You could theoretically test every single possible thing that an outside observer could observe, and the code being different wouldn’t matter, but then your tests would be 100x longer than the code.


> None of those things make it deterministic though.

In the information theoretical sense you're correct, of course. I mean it's a variation on the halting problem so there will never be any guarantee of bug free code. Heck, the same is true of human code and it's foibles. However, in the "does it work or not" sense I'm not sure why we care?

If the gate only passes the digits 0-9 sent within 'x' seconds, and the code's job is to send a digit between 0 and 9, how is it non-deterministic?

Let's say the linter says it's good, it passes the regression tests, you've validated that it only outputs what it's supposed to and does it in a reasonable amount of time, and maybe you're even super paranoid so you ran it through some mutation tests just to be sure that invalid inputs didn't lead to unacceptable outputs. How can it really be non-deterministic after all that? I get that it could still be doing some 'other stuff' in the background, or doing it inefficiently, but if we care about that we just add more tests for that.
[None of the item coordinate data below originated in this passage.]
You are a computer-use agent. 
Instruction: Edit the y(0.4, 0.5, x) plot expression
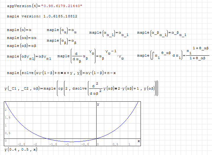21,150
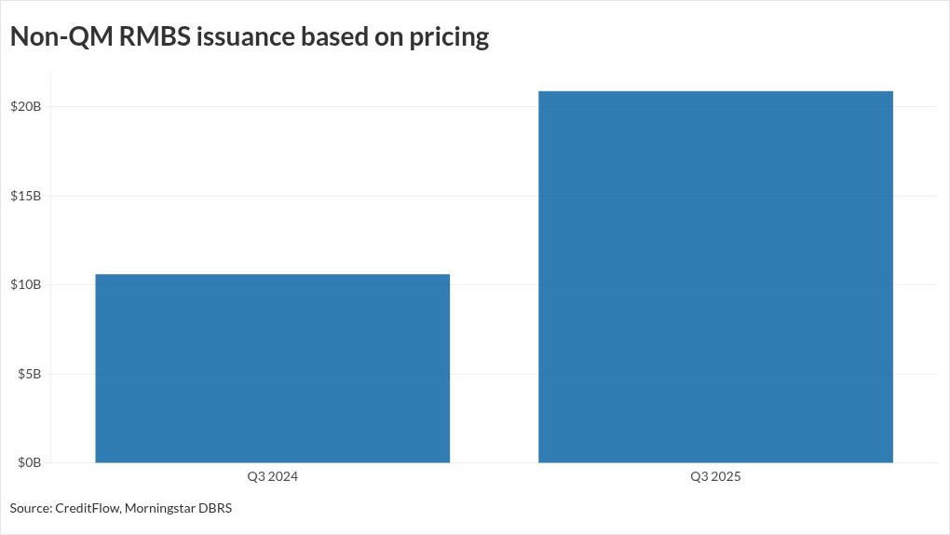Pick the $5B y-axis label
The image size is (950, 535).
pyautogui.click(x=29, y=374)
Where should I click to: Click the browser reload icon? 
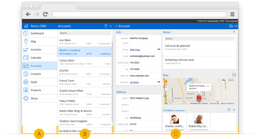point(45,14)
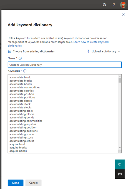This screenshot has width=128, height=189.
Task: Click the Keywords info icon
Action: point(25,71)
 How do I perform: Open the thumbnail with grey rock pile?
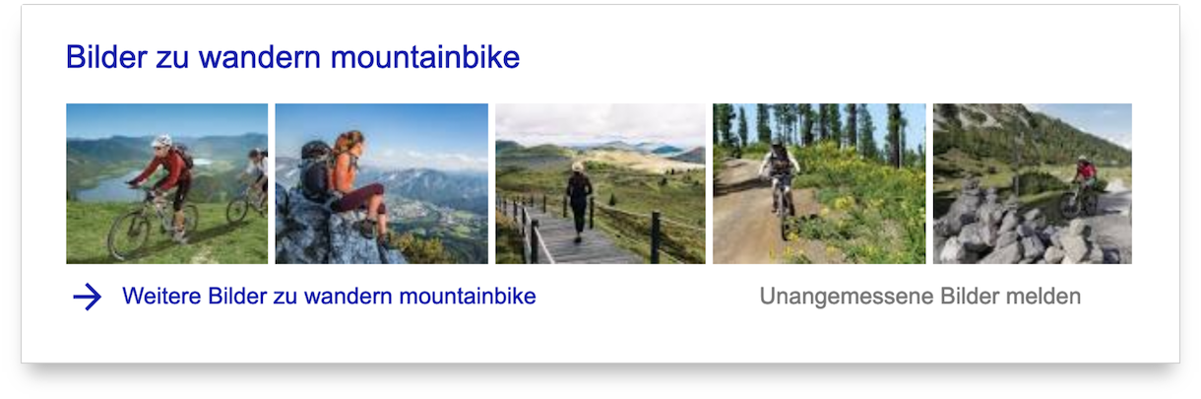pos(1032,184)
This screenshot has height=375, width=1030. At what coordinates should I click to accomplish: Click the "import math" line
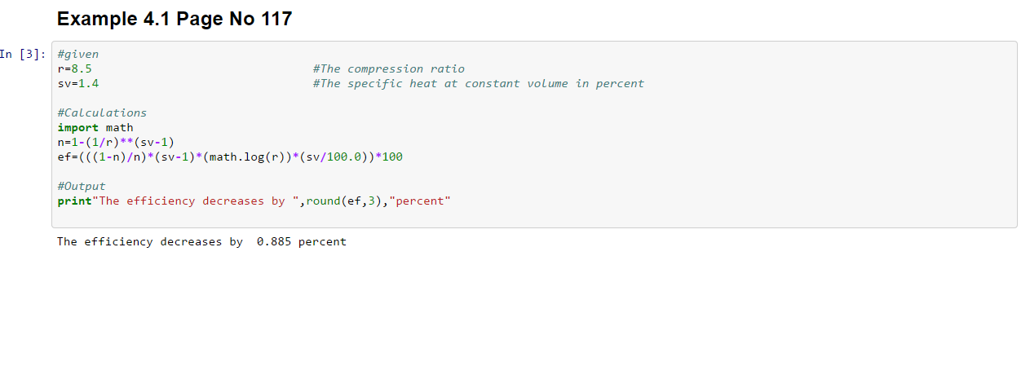tap(95, 128)
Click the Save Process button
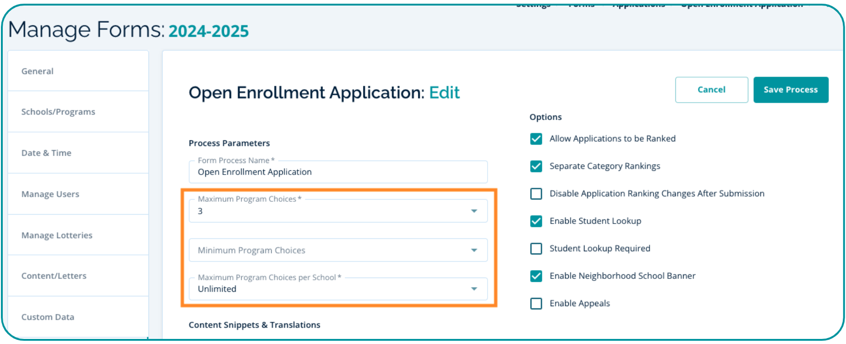 pos(790,90)
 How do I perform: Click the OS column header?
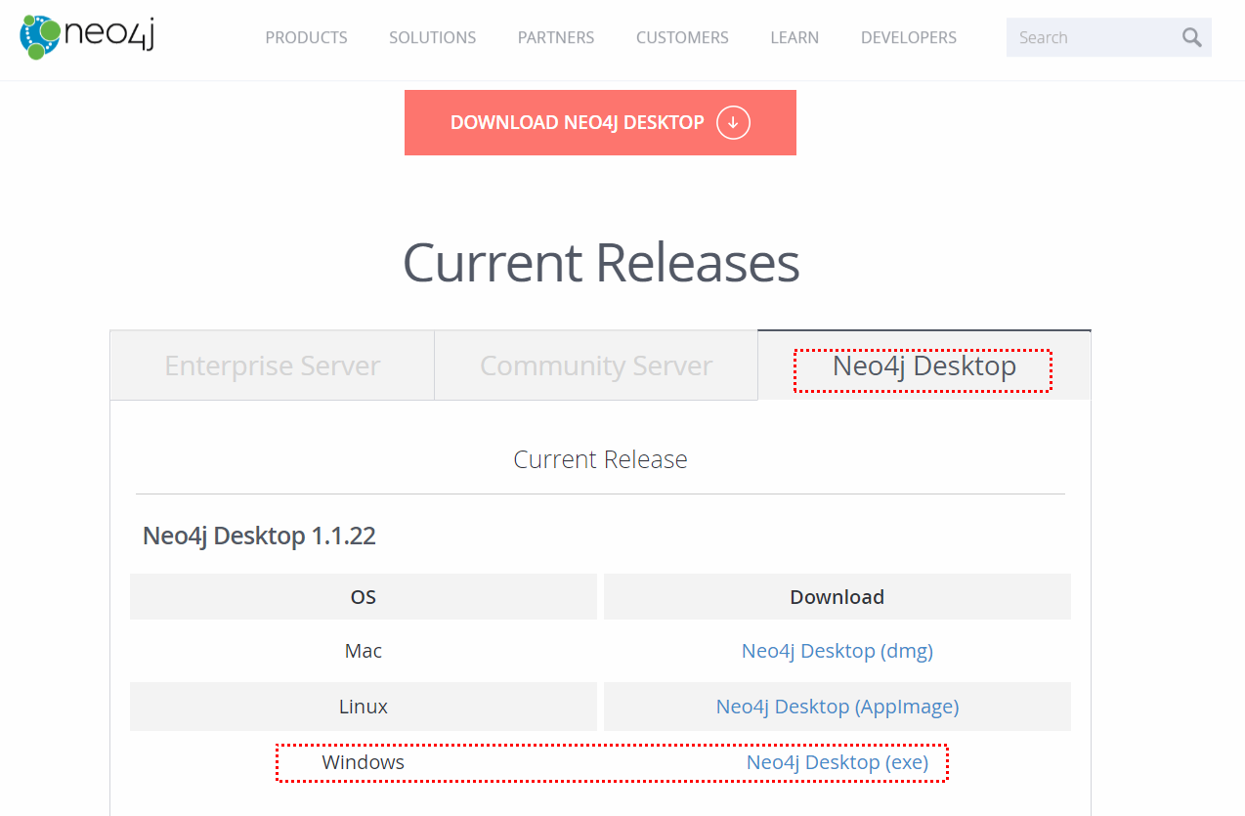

I suppose there's the impossible problem edge case. IE - You might never get an answer that works, and satisfies all constraints. It's happened to me with vibe-coding several times and once resulted in the agent tearing up my codebase, so I learned to include an escape hatch for when it's stuck between constraints ("email user123@corpo.com if stuck for 'x' turns then halt"). Now it just emails me and waits for further instruction.

To me, perfect is the enemy of good and good is mostly good enough.


> If the gate only passes the digits 0-9 sent within 'x' seconds, and the code's job is to send a digit between 0 and 9, how is it non-deterministic?

If that’s all the code does, sure you could specify every observable behavior.

In reality though there are tens of thousands of “design decisions” that a programmer or LLM is gonna to make when translating a high level spec into code. Many of those decisions aren’t even things you’d care about, but users will notice the cumulative impact of them constantly flipping.

In a real world application where you have thousands of requirements and features interacting with each other, you can’t realistically specify enough of the observable behavior to keep it from turning into a sloshy mess of shifting jank without reviewing and understanding the actual spec, which is the code.